Avicii’s girlfriend, Tereza Kacerova, has a young son named Luka and is a model. She was dating Avicii, also known as Tim Bergling, at the time of his death, a fact unknown to most of the world until she released a series of photos following the news of his suicide, photos which showed his relationship both with her and her son, too.
Now, Kacerova appears to still be modeling. She’s active on Instagram, and recently wrote a post about how she has been coping with Bergling’s death.
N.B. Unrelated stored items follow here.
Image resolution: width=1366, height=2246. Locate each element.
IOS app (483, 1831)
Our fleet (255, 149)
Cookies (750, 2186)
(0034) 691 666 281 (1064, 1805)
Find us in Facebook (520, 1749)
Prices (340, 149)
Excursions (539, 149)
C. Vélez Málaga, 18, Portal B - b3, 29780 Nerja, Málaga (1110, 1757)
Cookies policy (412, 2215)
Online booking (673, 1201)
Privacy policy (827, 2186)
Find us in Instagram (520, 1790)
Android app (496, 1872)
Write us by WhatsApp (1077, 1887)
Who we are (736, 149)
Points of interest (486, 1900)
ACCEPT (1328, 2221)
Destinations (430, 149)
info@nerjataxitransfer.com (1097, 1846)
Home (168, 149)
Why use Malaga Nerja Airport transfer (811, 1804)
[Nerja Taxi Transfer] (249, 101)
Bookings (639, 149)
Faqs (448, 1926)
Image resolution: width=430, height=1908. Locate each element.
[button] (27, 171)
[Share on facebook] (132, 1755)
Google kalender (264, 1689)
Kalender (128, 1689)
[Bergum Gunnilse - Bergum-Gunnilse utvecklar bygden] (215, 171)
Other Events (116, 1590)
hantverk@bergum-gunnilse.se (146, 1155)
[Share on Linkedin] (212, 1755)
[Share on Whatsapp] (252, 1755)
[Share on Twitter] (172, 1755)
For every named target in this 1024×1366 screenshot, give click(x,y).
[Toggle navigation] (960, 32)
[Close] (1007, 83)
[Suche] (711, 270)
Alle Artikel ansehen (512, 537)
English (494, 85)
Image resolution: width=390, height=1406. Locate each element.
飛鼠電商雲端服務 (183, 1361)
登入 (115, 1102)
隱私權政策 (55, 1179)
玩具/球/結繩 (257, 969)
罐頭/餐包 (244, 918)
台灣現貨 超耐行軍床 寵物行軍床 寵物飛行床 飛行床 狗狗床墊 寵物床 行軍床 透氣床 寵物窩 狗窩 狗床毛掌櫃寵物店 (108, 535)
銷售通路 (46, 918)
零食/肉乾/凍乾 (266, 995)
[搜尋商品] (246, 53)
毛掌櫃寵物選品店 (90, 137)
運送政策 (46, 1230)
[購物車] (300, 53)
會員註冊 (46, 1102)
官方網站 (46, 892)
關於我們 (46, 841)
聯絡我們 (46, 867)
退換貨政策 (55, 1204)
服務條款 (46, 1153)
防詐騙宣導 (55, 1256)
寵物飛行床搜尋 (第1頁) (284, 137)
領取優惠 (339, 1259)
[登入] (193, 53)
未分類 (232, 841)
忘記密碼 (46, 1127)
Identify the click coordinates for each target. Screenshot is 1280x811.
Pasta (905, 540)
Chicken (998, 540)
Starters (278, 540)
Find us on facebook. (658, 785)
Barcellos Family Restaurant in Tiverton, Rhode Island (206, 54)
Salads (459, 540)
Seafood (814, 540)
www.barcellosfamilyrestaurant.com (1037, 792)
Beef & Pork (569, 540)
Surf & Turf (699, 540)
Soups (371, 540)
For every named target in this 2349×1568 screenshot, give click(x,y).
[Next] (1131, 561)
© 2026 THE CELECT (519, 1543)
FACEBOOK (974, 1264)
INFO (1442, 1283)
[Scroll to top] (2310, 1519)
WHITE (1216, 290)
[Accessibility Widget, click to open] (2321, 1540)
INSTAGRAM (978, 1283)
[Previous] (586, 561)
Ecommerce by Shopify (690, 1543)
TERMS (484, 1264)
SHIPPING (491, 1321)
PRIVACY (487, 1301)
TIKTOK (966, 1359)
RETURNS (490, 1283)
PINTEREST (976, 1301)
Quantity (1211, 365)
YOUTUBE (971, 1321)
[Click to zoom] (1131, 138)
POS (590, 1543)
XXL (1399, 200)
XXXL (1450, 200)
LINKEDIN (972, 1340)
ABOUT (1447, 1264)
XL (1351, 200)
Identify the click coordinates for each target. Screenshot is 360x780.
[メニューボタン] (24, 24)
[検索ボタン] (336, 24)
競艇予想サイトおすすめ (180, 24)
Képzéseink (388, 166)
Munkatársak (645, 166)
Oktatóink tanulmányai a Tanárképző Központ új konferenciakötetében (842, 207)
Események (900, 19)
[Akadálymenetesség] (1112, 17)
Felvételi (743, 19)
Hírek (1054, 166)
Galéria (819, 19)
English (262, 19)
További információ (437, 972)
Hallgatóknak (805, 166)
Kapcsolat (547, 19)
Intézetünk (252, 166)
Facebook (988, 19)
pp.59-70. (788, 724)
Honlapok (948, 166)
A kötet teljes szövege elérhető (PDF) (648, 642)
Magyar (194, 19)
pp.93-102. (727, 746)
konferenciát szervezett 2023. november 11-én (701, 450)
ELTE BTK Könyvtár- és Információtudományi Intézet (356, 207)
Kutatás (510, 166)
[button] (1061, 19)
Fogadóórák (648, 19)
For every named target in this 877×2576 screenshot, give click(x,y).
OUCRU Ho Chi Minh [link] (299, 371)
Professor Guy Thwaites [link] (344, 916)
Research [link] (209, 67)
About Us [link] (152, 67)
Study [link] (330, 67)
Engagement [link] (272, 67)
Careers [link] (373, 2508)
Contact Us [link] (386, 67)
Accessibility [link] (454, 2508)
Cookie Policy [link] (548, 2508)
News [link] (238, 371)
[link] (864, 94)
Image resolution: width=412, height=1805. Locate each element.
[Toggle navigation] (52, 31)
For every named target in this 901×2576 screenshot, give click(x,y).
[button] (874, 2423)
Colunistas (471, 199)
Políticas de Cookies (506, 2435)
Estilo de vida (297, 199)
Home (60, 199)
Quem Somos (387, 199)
You can read that post in full below.
Following Bergling’s tragic death, Kacerova penned a tribute to her late boyfriend on Instagram, explaining in part that she “was always very set on keeping [their] relationship private,” and that she “wanted it to be OURS and ours only and wanted no part in that madness.”
She only intended to make their relationship public when she became pregnant with their first child, she said (Luke is not Bergling’s birth father), sadly noting, “Ohhh how that plan went awry.”
Here’s what you need to know about where Kacerova is, just under a year after Bergling’s death:
READ: Kacerova’s Instagram About Coping With Bergling’s Death
On April 3, 2019, Kacerova wrote a length Instagram post explaining how the last year had stripped her of the “pink lenses” she used to see life through.
The post reads in full,
I used to see life with pink lenses – and to a large extent I still do. But last year, something so tragic happened that it’s been hard to always look at the world the same way… Before, if I got into a fender-bender or got cut from a commercial (losing all residuals), I would shrug it off. “Whatever — my son is healthy, the sun is shining, I get to TRAVEL. Life is all-around incredible and this means NOTHING in the grand scheme of things!!!” Since the incident, it’s become a lot easier for my mind to sometimes wonder if maybe it isn’t the other way around…maybe life is just all-around sad and things like Luka, sunshine, adventure are just bright spots within it? I started seeing the pain in everything — Luka’s when he has to go to bed but wants to keep playing, mine when I have to run to stay healthy, my homeless friends’ in the memories that haunt them. And once I focused on the misery, it was harder to notice the blessings.
I’d think and think and overthink: So which way is it? Was I too optimistic before or am I too pessimistic now? Is the universe sending me all this negativity as a way to test me, or to punish me or to prepare me for something greater? ANd if that’s the case and everything happens for a reason, then the universe must KNOW what’s going to happen next — which means is there even free will?! And if there isn’t…then what’s the point…of anyhing? I would spiral into these existential crises…
The reason I am saying this is because I did not want to be this new, saddened, cynical version of myself.
Mindset is EVERYTHING and though I’m not depressed anymore (which transcendental meditation pulled me out of — let me know if you want me to explain about that too), I wanted my pink lenses back.
So I went to see a hypnotherapist.
She explained that 5-12% of the mind is conscious. That’s the part that plans and thinks. 88-95% of the mind is SUBCONSCIOUS. Patterns! Habits! Emotions! It funcions based on associations which means if it has been hurt before by X, it will plan a route for us to avoid X forever. The eperiences which have shaped our subconscious mind will overpower our conscious mind when we are judging or making decisions. Confusing? Ok, here is a simple example: The conscious mind could say ‘this is a nice man, give him a chance’ but the subconscious mind would swoop in and yell ‘ARE YOU CRAZY, what about all the pain men have caused you in the past? Remember those feelings? Give NO chances to ANY men EVER again.’ So emotions like anxiety are not weaknesses— it’s the most primitive parts of our brain in survival mode, PROTECTING US.
Therefore, if we can REWIRE the subconscious to whispers us things like ‘give everyone the benefit of the doubt’ instead of ‘trust nobody’, our entire outlook on life can be changed. I am finally getting released from this place where I can’t find those damn pink sunglasses!!!!!
I 1,000,000% recommend that whoever can, GO DO THIS FOR YOURSELVES.